● EXERCISE DETAILS:
Rewrite each of the items below with every "icon" changed to "symbol" and nothing else altered. Leave the pictures out of your version.

══ RECORDS FOR PROCESSING

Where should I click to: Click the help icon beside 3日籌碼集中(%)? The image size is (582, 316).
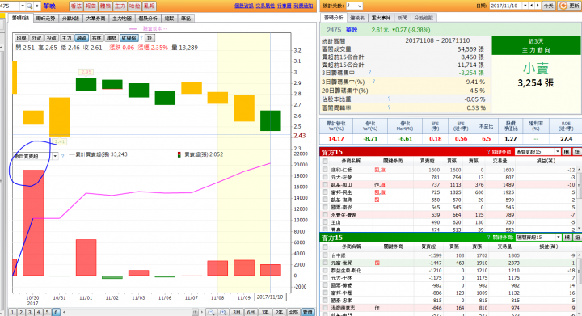pyautogui.click(x=373, y=82)
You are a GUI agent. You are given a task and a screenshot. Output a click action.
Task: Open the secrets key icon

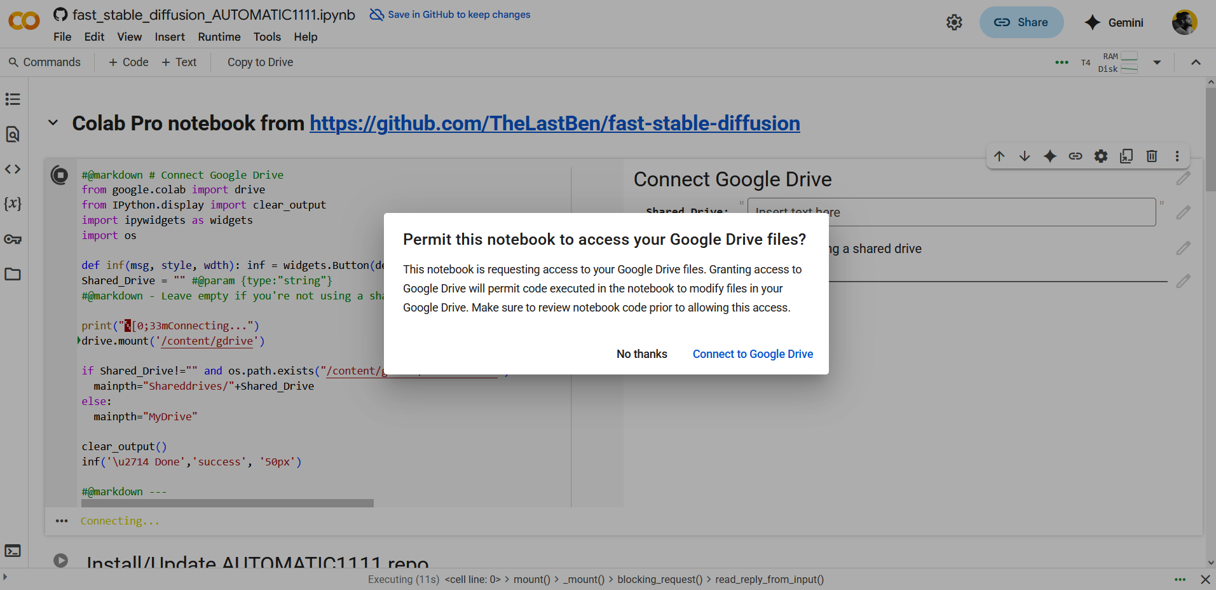[13, 240]
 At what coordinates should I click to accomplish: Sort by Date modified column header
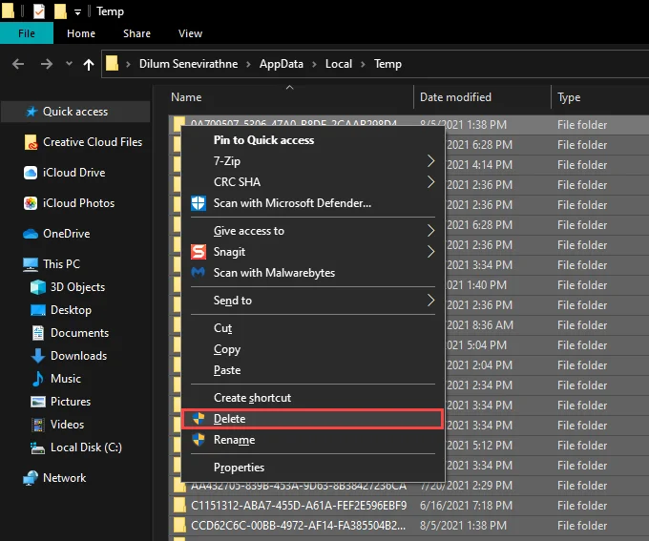point(456,97)
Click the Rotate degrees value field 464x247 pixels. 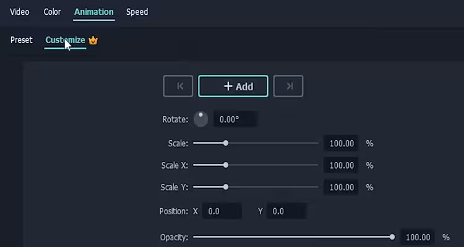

════

● SOLUTION TO THIS PROBLEM:
Where should I click to: Click the help symbol beside 3日籌碼集中(%)? The image size is (582, 316).
pyautogui.click(x=373, y=82)
You are a GUI agent. You are given a task and a screenshot. Output a click action.
Task: Open the secrets key symbol

[13, 240]
 At what coordinates should I click to accomplish: Sort by Date modified column header
point(456,97)
Click the Rotate degrees value field 464x247 pixels. 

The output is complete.